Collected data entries
═══

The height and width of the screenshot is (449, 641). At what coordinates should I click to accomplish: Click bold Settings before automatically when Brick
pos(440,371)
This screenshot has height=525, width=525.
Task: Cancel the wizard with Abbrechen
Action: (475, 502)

═══

ASSIGNMENT: Retype the data exactly as it reads.

SOLUTION FOR THIS EXERCISE:
The height and width of the screenshot is (449, 641). At what coordinates should I click to accomplish: Click bold Settings before automatically when Brick
pos(440,371)
This screenshot has height=525, width=525.
Task: Cancel the wizard with Abbrechen
Action: (475, 502)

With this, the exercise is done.